Duke head football coach David Cutcliffe has been named the ACC's Coach of the Year, the conference announced Tuesday afternoon. Voting for the award was conducted by by 46 members of the Atlantic Coast Sports Media Association.

Cutcliffe addressed Duke's position changes, Cincinnati's coaching change and the nuances of bowl preparation at his weekly media luncheon (Photo by Thanh-Ha Nguyen/The Chronicle)

In his fifth year at the helm of the Blue Devils, Cutcliffe led the team to a 6-6 record and its first bowl eligibility since 1994. Duke will play its ninth bowl game in program history next month.

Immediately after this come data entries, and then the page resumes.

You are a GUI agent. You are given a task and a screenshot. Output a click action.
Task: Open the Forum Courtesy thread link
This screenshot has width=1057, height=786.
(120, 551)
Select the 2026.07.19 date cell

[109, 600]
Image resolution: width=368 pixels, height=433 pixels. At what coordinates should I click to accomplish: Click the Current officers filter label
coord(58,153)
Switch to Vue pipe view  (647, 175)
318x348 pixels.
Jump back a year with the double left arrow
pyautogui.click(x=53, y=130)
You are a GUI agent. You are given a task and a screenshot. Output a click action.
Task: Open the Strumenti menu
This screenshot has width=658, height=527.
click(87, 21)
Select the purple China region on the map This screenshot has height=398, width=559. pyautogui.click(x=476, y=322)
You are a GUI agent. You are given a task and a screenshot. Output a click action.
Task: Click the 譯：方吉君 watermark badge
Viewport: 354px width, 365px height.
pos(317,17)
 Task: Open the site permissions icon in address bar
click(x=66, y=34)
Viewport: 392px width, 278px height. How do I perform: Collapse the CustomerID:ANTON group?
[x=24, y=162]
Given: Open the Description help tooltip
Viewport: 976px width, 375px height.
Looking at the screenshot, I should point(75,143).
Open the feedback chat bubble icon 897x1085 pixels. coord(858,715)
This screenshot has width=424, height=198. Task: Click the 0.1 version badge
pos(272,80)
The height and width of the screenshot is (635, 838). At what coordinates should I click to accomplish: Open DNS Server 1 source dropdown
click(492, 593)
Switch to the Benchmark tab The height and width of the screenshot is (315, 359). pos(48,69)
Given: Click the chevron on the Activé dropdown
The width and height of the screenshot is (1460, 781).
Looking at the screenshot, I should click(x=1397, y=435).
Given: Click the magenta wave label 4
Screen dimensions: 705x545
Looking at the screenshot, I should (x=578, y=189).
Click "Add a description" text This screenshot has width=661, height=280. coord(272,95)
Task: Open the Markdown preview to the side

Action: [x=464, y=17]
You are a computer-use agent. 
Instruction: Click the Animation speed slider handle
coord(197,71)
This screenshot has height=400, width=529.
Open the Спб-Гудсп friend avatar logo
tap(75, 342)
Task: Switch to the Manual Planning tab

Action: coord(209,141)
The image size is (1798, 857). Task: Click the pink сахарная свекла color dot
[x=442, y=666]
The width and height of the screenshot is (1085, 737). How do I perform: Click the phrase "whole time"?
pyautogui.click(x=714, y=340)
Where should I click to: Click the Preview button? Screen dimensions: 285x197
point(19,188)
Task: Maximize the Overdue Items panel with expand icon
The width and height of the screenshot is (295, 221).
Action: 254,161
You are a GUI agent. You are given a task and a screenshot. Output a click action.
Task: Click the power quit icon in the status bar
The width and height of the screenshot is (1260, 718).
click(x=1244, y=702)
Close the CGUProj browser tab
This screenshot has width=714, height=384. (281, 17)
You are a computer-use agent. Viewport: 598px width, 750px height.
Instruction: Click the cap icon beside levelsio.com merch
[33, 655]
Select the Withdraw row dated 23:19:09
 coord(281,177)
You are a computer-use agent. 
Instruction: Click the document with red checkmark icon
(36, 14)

The Blue Devils had won just 10 games in its previous eight seasons before Cutcliffe took over the program in Dec. 2007.

“This honor is both humbling and rewarding because of the quality of the coaches in our conference,” Cutcliffe said in a press release.  “Like all awards, the credit reaches far beyond one person and this is truly one for our entire program.  Ultimately, the acclaim goes to both our staff and the group of young men that came to practice every day with a desire to improve and prepare, gave their best effort on Saturdays, succeeded academically and served our community with pure selflessness.  While this was a season of progress for our program, many of the goals we laid out five years ago have not been reached and we’ll continue our pursuit of excellence.”

Cutcliffe received 25 votes, well ahead of second-place finisher Dabo Swinney of Clemson, who received seven. He is just the fourth coach in Duke history to win the ACC's Coach of the Year award. Bill Murray won the award three times in 1954, 1960 and 1962, current South Carolina head coach Steve Spurrier received the honor in back-to-back seasons in 1988 and 1989 and Fred Goldsmith won the award after the 1994 season—the last time the Blue Devils played in a bowl game.